If this happens for vectorized instructions, what to tell about multi-core and multi-processor optimizations? Try to get the new Intel or MS parallelizing compilers and see how hard is to make it work properly. Also the performance gain to get from 2 cores is not comparable from what you can get from NVIDIA CUDA capable GPU's where you can get up to 240 processors.
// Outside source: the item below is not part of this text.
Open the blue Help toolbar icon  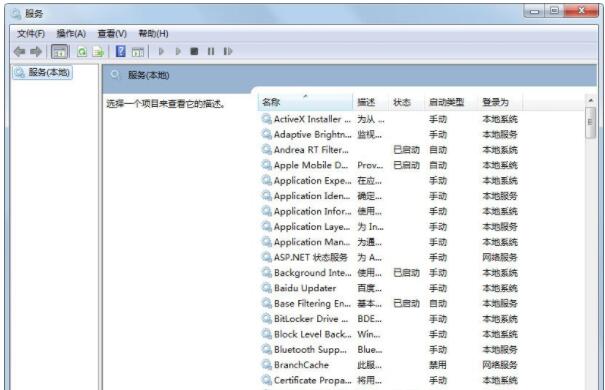click(120, 51)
Personally I still haven;t heard of COTS database capable of doing all of this.
Just do some benchmarks yourself on your own data on different increments, workloads, computations and don't believe to the conventional useless benchmarks.
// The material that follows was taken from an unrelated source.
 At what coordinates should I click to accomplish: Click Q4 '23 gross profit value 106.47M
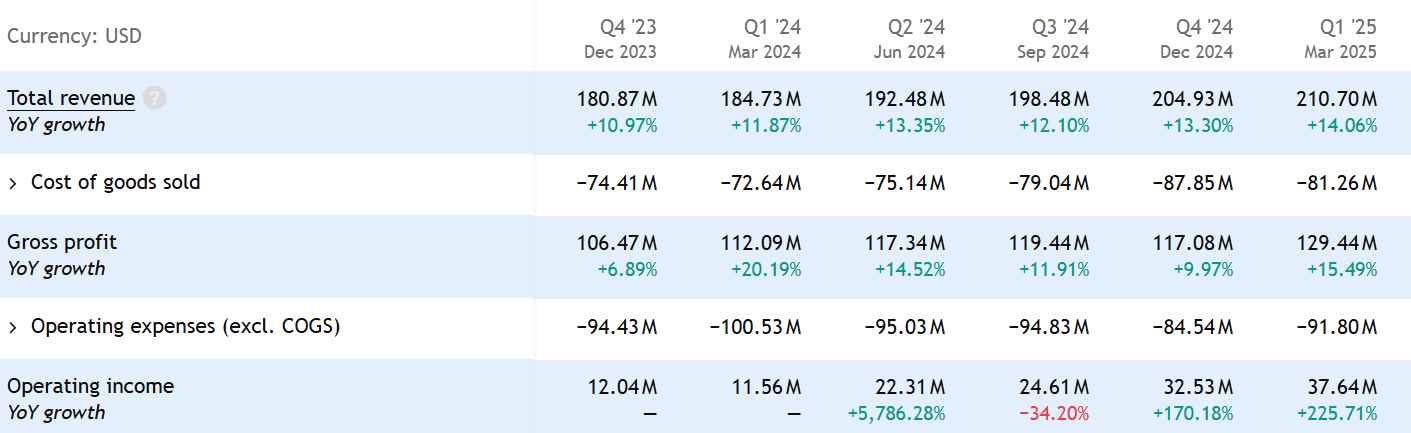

We coded the same algorithm on both MS tools and Sybase tools - 10 different siding windows back regressions, 10 days gain computation back and after each trading day, plus proprietary factor data to be able to create screeners.
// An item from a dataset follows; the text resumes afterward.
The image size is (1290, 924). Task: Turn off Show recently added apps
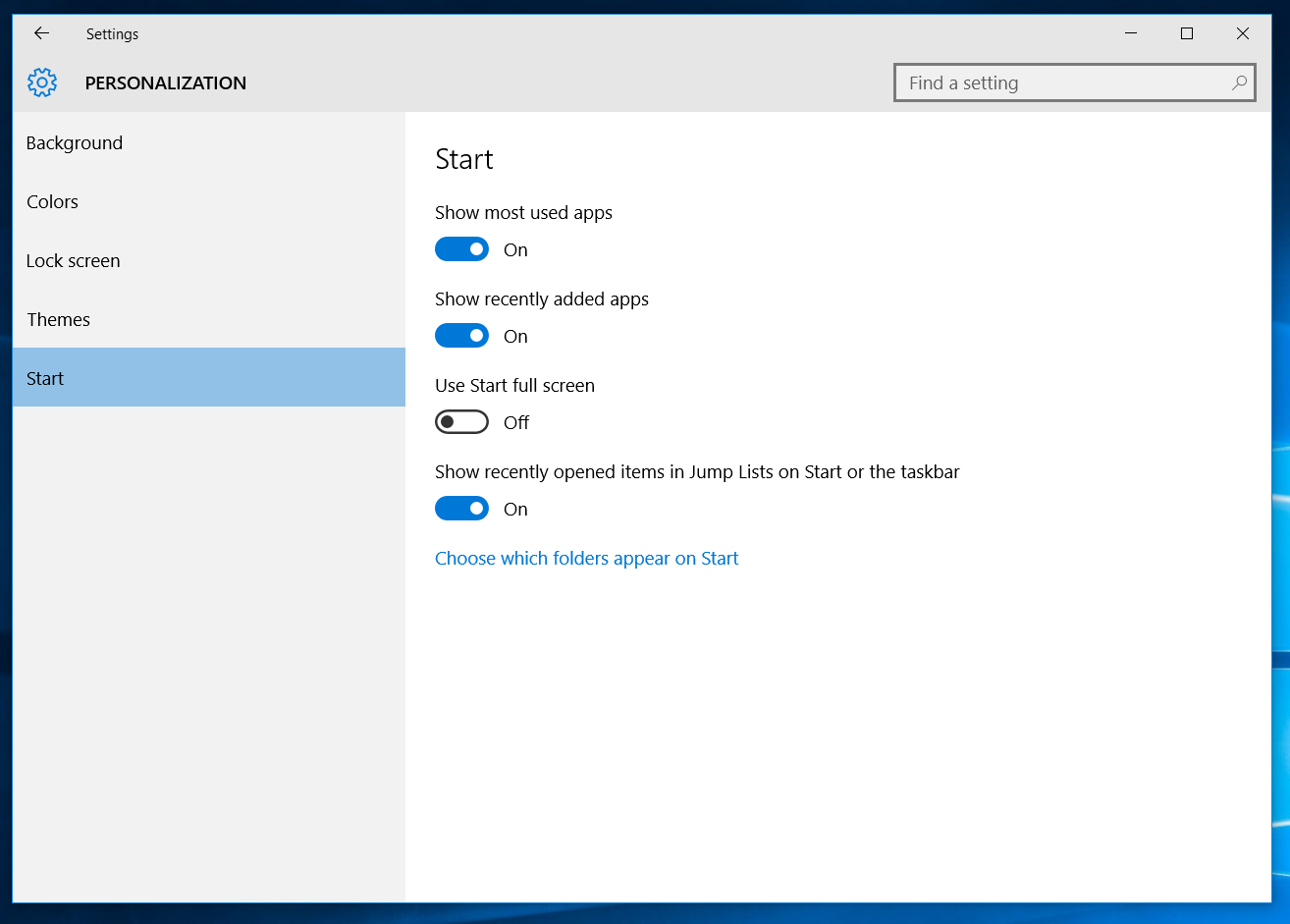click(x=461, y=336)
The number of data generated for each trading day is ~1,000 (columns) and it is about 200MB uncompressed for 1928-2009 DJIA. Up to 140MB data computations (half of this data) last for ~1 hour using MS tools, ~5 minutes using Sybase tools limited to 1 CPU.
Sybase is much better, has more formulas embedded, there is not exponential growth in the computational time, it is almost linear, but for maximum utilization of 2 CPUs for example you pay two times more.
Also even 5 min processing time is a lot if you want to make quick strategies testing. The screeners (queries) are slow too because it is not column oriented. Sybase IQ is column oriented but is about $40K and needs a database for storage. Sybase RAP trading solution with all options- DB, IQ, etc. comes together about $100K.
The max configurations for MS tools (Enterprise version) is about $25K (unlimited CPUs), Sybase SQL Anywhere for 2 CPUs is $40K. That is without support option. 2 CPU configured machine is a reasonable today. I don't see how they can cram more CPUs in a server without burning it to flames - too much power consumption. So that is what you get - too slow for the $'s. The ROI is questionalble.
The test machine was:
Dell PowerEdge 2850 Server, 64-bit MS Server 2008;Intel Xeon 2x3.00 Ghz; 4GB RAM
We are exploring now NVIDIA CUDA capable GPUs. The most powerful (240 processors) use a lot power too and need a computer capable to handle ~800W. There are a capable mid range professional GPUs with more memory with a good mix of memory/computation/PCIe bandwidth - for example we are testing now FX 1800 - 64 processors, 800MB memory, only 50W. Converting algorithms to it is not easy but the speedup we get for some of the algorithms is ~100 times.
They can do this because these processors are very simple and thus can be packed in much more quantity. Currently they are still using 65nm process and the most powerful of them dissipate a lot of power, but moving to 45 nm will make them better.